Die Top-Zwei der IDM 2017, Jan-Ole Jähnig und Max Kappler, haben mit dem Team Freudenberg den Sprung in die Weltmeisterschaft geschafft, was auch die IDM als gute Nachwuchsserie, die Fahrer mit Potential hervorbringt, auszeichnet. Doch wie man die Klasse voll bekommen will, hat noch keiner erklärt.
IDM Supersport 600
Mit Thomas Gradinger verabschiedet sich der Meister 2017 in Richtung WM. Wegen Überfüllung geschlossen werden musste die Klasse auch in diesem Jahr nicht. Doch als Bindeglied zwischen den Cup- und Nachwuchsklassen hin zur IDM Superbike hat die Supersport 600 Klasse noch immer ihre Berechtigung. Es müssten sich allerdings auch da mehr Teams engagieren, die dort ihren eigenen Superbike-Nachwuchs heranziehen. 2018 könnte die IDM SSP 600 das Auffangbecken für heimatlose Yamaha-Cup-Piloten werden. Denn eine Fortsetzung im 41. Jahr der ältesten und erfolgreichsten Nachwuchsschule ist derzeit nicht in Sicht.
IDM Superbike
Die höchste Klasse der IDM muss sich 2018 neu erfinden. Ein Großteil der Aufmerksamkeit war in diesem Jahr dem Reiterberger-Effekt geschuldet. Denn neben guten Rennen stimmte auch das Drumherum. Das Drama um den überraschenden WM-Ausstieg und die bange Frage, würde Reiterberger wieder zur alten Form zurückfinden, wollte keiner verpassen. Im Hintergrund wurde Reiterberger nicht nur technisch sondern auch bei der Öffentlichkeitsarbeit und der Selbstvermarktung professionell unterstützt. Und Reiterberger selbst verkaufte sich gekonnt als bayrisches Original, der neben schnellen Runden auf der Strecke auch auf der Show-Bühne die perfekte Angus-Young-Kopie geben kann.

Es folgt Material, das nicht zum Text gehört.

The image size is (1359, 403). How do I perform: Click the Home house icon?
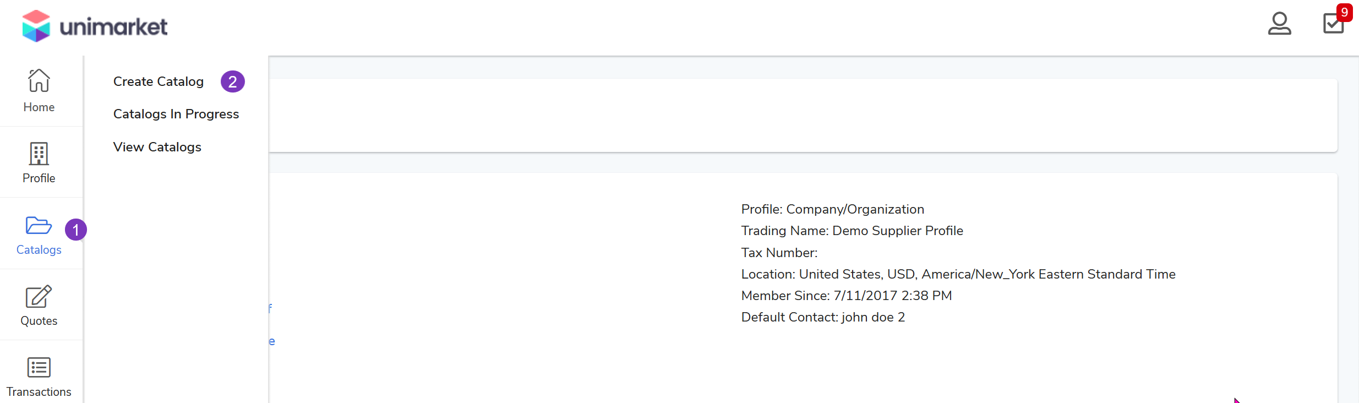pyautogui.click(x=39, y=80)

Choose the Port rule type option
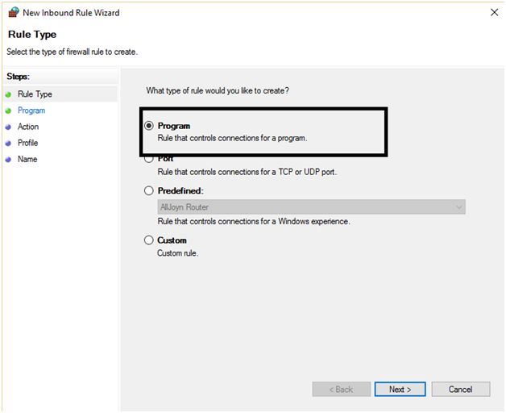(x=148, y=159)
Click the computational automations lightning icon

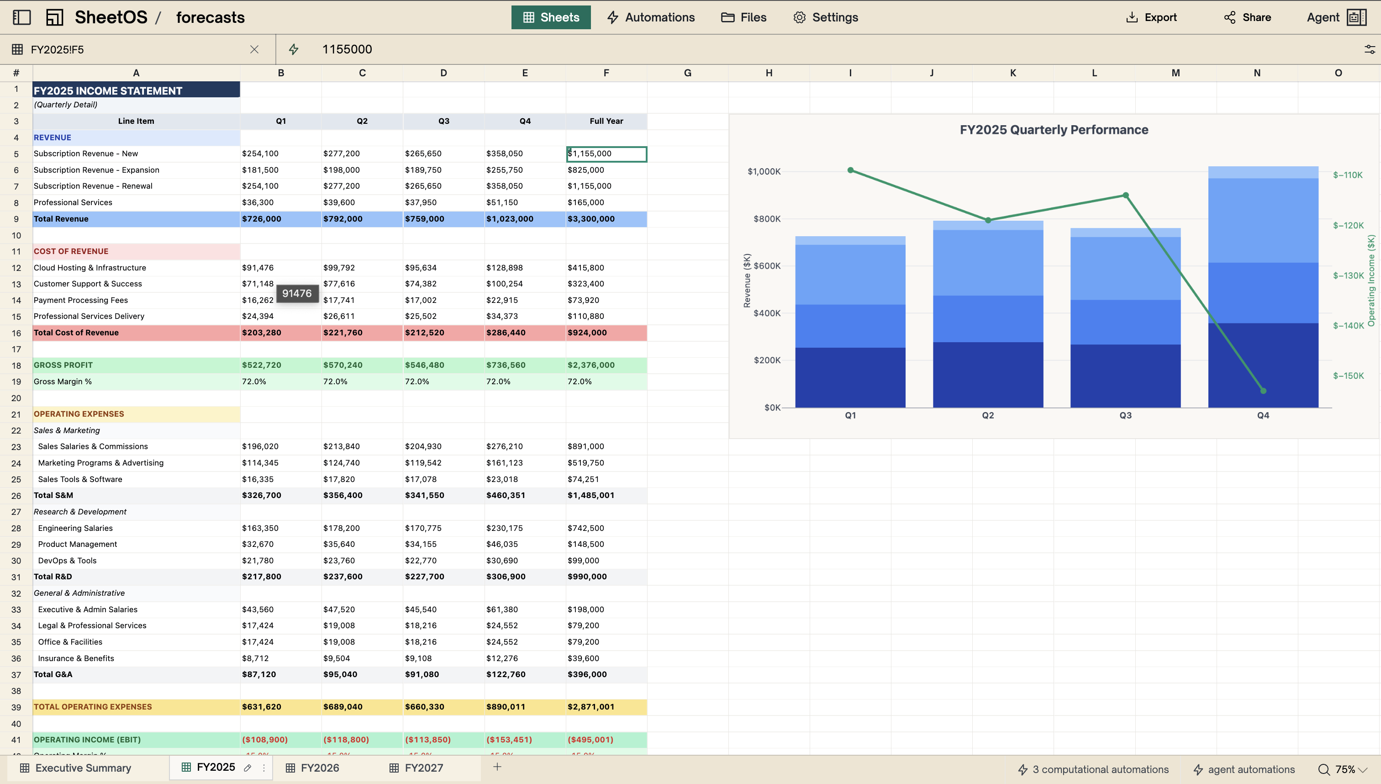coord(1023,769)
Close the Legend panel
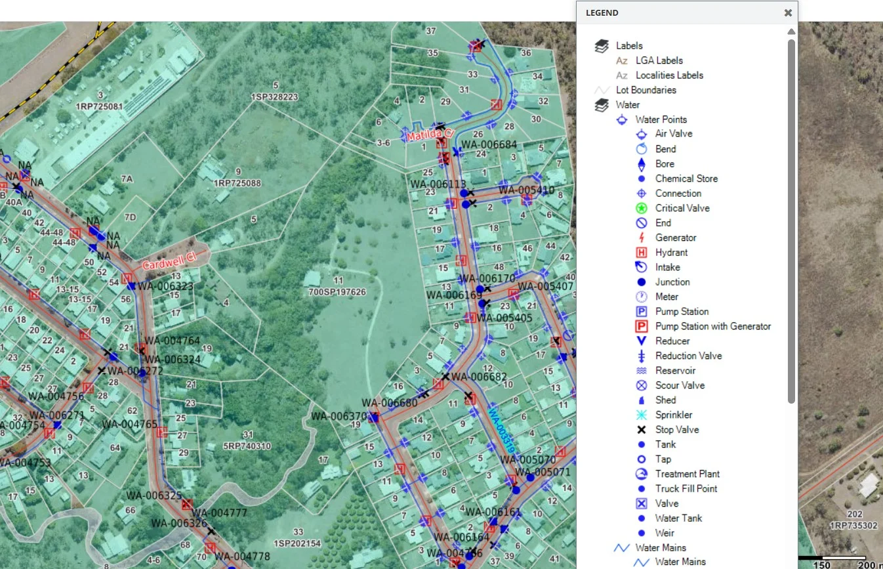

Das machen er und sein Team jetzt eben woanders, in der Superstock 1000 EM. In der IDM und bei den Fans wird die Lücke groß sein. Denn es zählen nicht nur schnelle Rundenzeiten. Auch wenn Siege und sportliche Erfolge im Vordergrund stehen, werden eine professionelle Vermarktung, eine gewisse Originalität und ein Wiedererkennungswert immer wichtiger.
Offen ist auch, wie sich die Hersteller noch bei den Teams engagieren, wenn ein großer Batzen ihres Budgets bereits in die Finanzierung der Serie und der Marken-Cups fließt. BMW muss einen Ersatz für ihr Reiterberger-Aushängeschild finden. Suzuki ist mit Luca Grünwald ihren besten Piloten 2017 losgeworden. Honda war mit dem Team Holzhauer und Jan Halbich als Einzelkämpfer unterwegs und bei Kawasaki erwies sich Nachrückerin Lucy Glöckner zwar als Glücksgriff aber Einzelkämpferin. Das hauseigenen Yamaha Team muss aus dem Schatten von Seriensieger BMW heraustreten.
IDM Sidecar
Dass die Seitenwagen-Fans geschlossen hinter ihrer Serie stehen, steht ausser Frage. Doch die Nachwuchsfrage wird bei den Dreirädern immer dringlicher. Wie schon in diesem Jahr müssen sich die Teams entscheiden, ob sie in der WM mit einem 600 cc Motor antreten oder in der IDM das 1000-cc-Konzept unterstützen. Beides können sich die wenigstens leisten und gegenseitige Besuche bei den Serien fallen dadurch flach.
Cup-Klassen
Der Suzuki GSX R 1000 Cup, der markenoffen Twin-Cup, der 2017 aus 99,9 Prozent Suzukis bestand, und der BMW Boxer-Cup 2.0, gefahren mit der R NineT Racer, sind sicherlich nett anzuschauen und die Teilnehmer sind lustige Gesellen. Doch es sind und bleiben Serien, in denen ambitionierte Piloten unterwegs sind, die zu Hause einem mehr oder weniger gut dotierten Job nachgehen und die sich als flottes Hobby eben lieber schnell Moped fahren gönnen statt Hallen-Halma. Den deutschen Valentino Rossi wird man dort allerdings weniger finden.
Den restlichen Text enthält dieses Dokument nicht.